In this week Nature (doi:10.1038/nature13293) Miller and Aricescu from Oxford, UK, show the structure of the so-called β3-homopentamer. BTW that only two authors succeded in this task comes as a surprise.

The GABA receptor is involved in a number of diseases: epilepsy, insomnia, anxiety and panic disorders, has a role in alcohol abuse, binds to benzodiapines. Miller and Aricescu have chrystallized the receptor with a so far unkown agonist (a molecule to activate): benzamidine which allows predictions about the way ligands are bound and how they function.

The paper shows a abundance of beautiful  structural graphs which were drawn with Pymol a nice program used by myself in Hormone und Hormonsystem.

Seasonal Regulation of Endocrine Functions.

Almost any animal regulates its metabolism as well as its reproductive life according to the time of the year. (The fact that some domestic animals do not is the exception). This dependence on the season has long been a mystery for endocrinologists. Even then it was found that the Nucleus suprachiasmaticus in the hypothalamus controls and generates a circadian (daily) rhythm which is reflected in all animals analyzed the circannual (yearly) rhythm remained obcur.

Recent developments have shown that some pituitary cells in Pars tuberalis (PT; close to the pituitary stalk) measure the length of day via the melatonin they receive. Since melatonin is only produced in the dark, much melatonin means long nights and few melatonin means short nights. These cells therefore have been named calendar cells.

In an Open Access review in the Journal of Endocrinology Shona Wood and Andrew Loudon have summarized what is known about the physiology and biochemistry of this circannual regulation. They show that thyriod hormones and their conversion from thyroxine to triiodothyronine by deiodinase are an important part in the short day response. They analyse the melatonin response in the PT. They also show how clock genes are differential regulated during the seasons. Finally they show that a ancient gene, the eye absent protein 3 (EYA3) is specifically upregulated when the days get longer.

These genes are ancient and found in insects as well as in birds and mammals pointing to a very old mechanism.

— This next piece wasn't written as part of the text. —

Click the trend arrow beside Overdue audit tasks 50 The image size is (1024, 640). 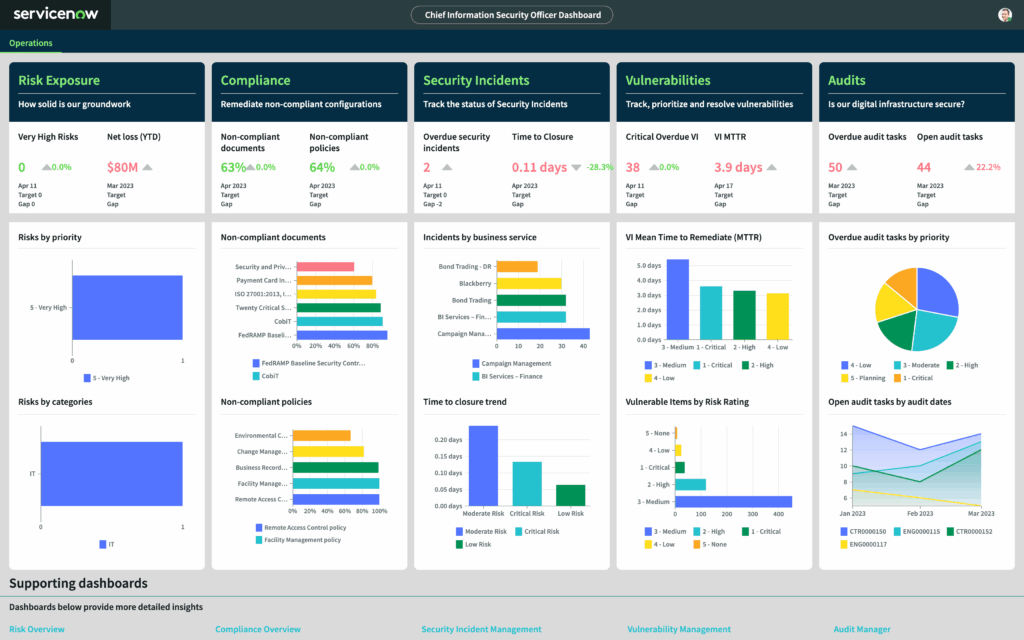(851, 168)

Nice paper, worth studying!

 

Brain structures and hormones in parents when children are raised

In a comment on a paper in the same issue of PNAS Sarina Saturn describes how Abraham et coworkers have analysed the complex relationship of neural activation, hormones and behaviour in first time parents comparing primary care /PC) mothers and secondary care (SC) fathers who are partners of mothers and primary care (PC) fathers who raise a child without a mother.

Abraham  et al. have identified characteristic features common to fathers and mothers and, not surprisingly, also features where mothers and fathers differ. An emotional network including  the amygdala (AMY),* ventral anterior cingulate cortex (vACC),* insula,* inferior frontal gyrus (IFG), and ventral tegmental area (VTA).* *Subcortical and paralimbic structures not located at the outer cortical surface was found as well as a mentalizing network which includes superior temporal sulcus (STS), frontopolar cortex (FPC), ventromedial prefrontal cortex (vmPFC), and temporal poles (TP).  Cites from PNAS:

PC-mothers displayed the greatest activation of the emotional system, and this activation significantly related to parent–infant synchrony and oxytocin levels. SC-fathers, in contrast, exhibited more activation of the cortical system. Fascinatingly, PC-fathers showed amygdala activation similar to PC-mothers and STS activation similar to SC-fathers, with pronounced functional connectivity between the two regions. This suggests that when a baby is raised by PC-fathers, both systems are used for optimal childrearing.

For both PC-fathers and SC-fathers, the STS–amygdala overlap directly related to how much the men were involved in tending to the baby, and STS activation correlated with oxytocin levels and parent–infant synchrony. This provides evidence that exposure to the infants and caretaking activities can groom oxytocin and neural systems to carry out the degree of paternal involvement.

This is a first time that these interactions have been studied. Nicely done!